Screenshot grounding data

......

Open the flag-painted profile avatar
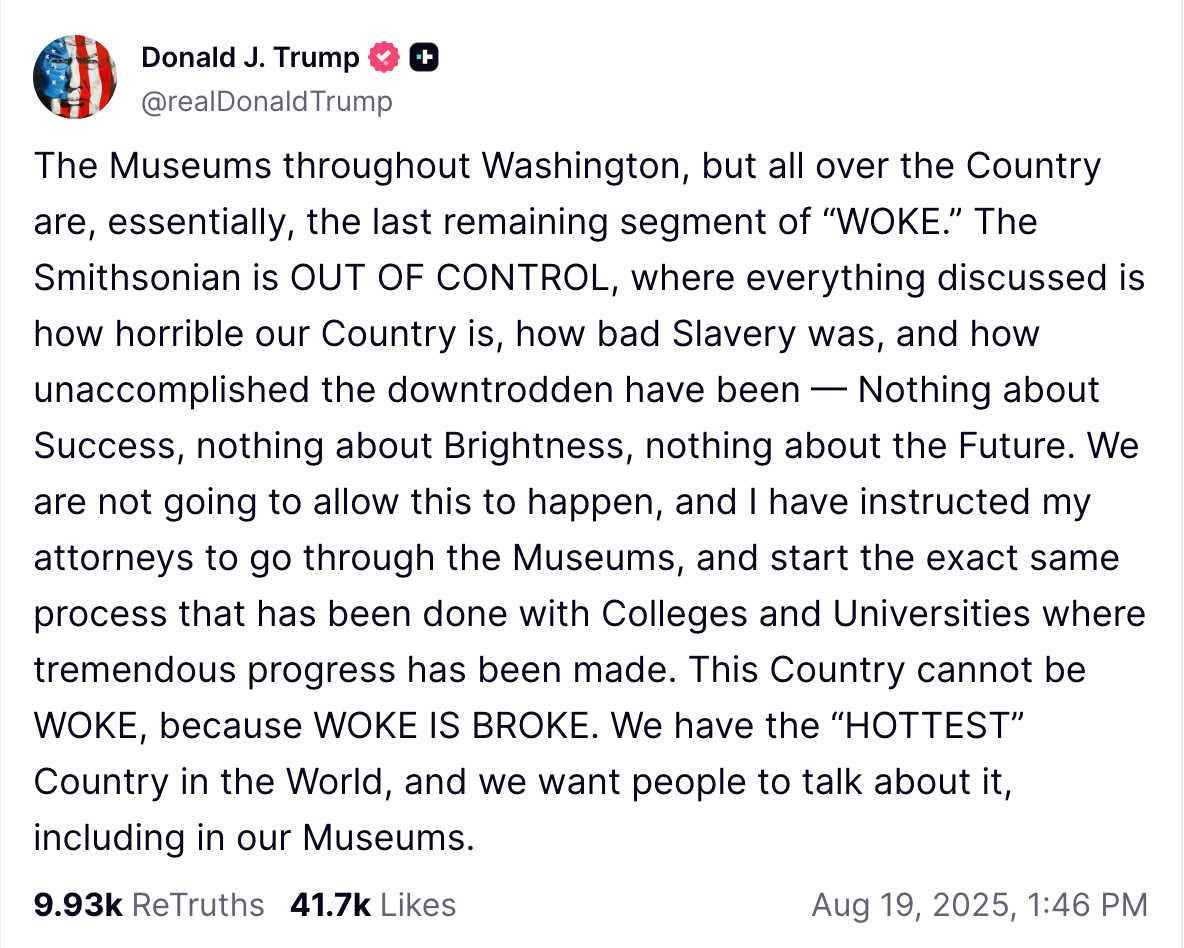1184x948 pixels. (75, 76)
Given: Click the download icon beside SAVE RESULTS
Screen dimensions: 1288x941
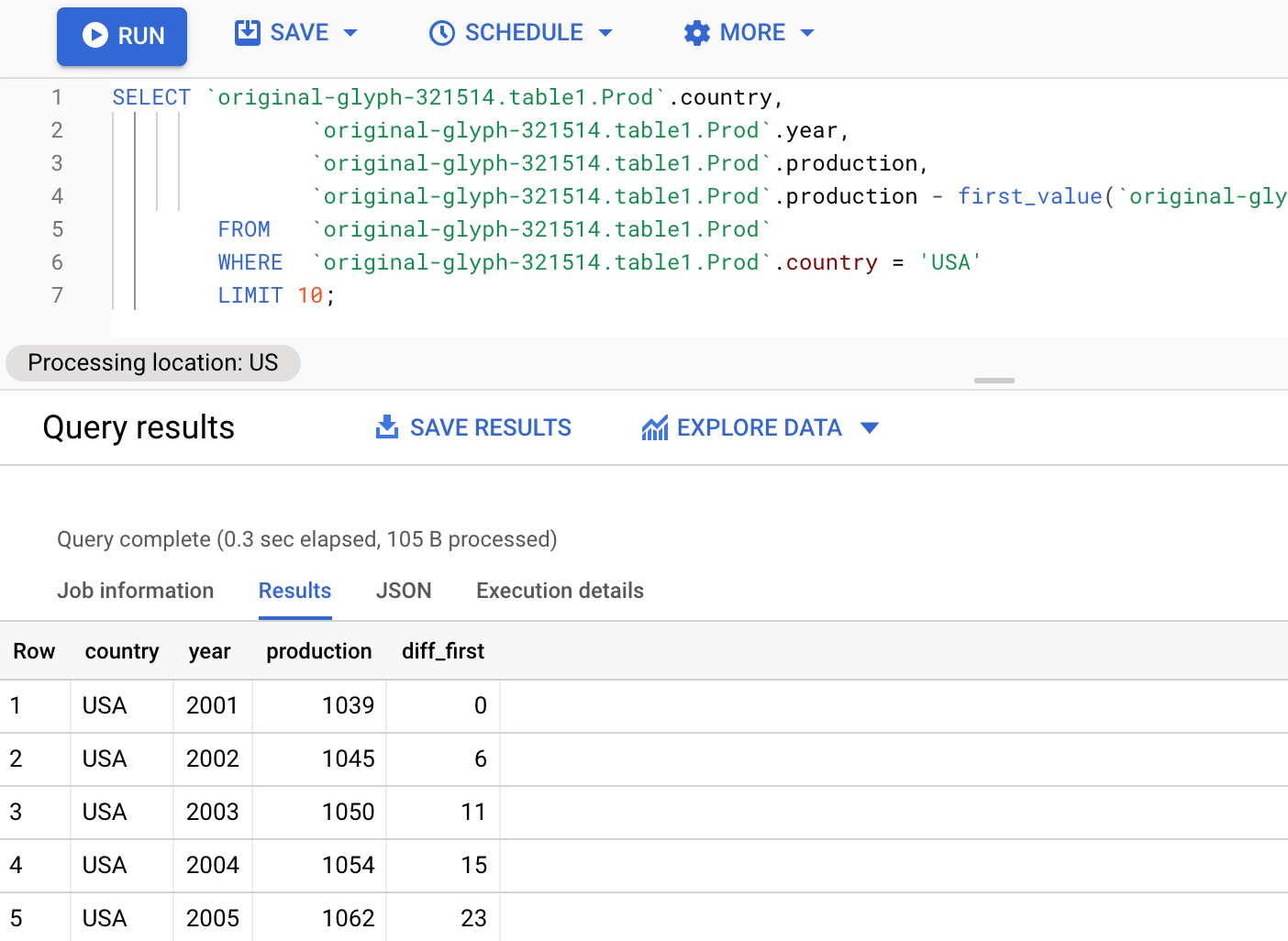Looking at the screenshot, I should (387, 426).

......

* TASK TO COMPLETE: Exclude the images and copy every record above exactly.

* RESULT:
Open the flag-painted profile avatar
1184x948 pixels. (75, 76)
Given: Click the download icon beside SAVE RESULTS
Screen dimensions: 1288x941
Looking at the screenshot, I should (387, 426).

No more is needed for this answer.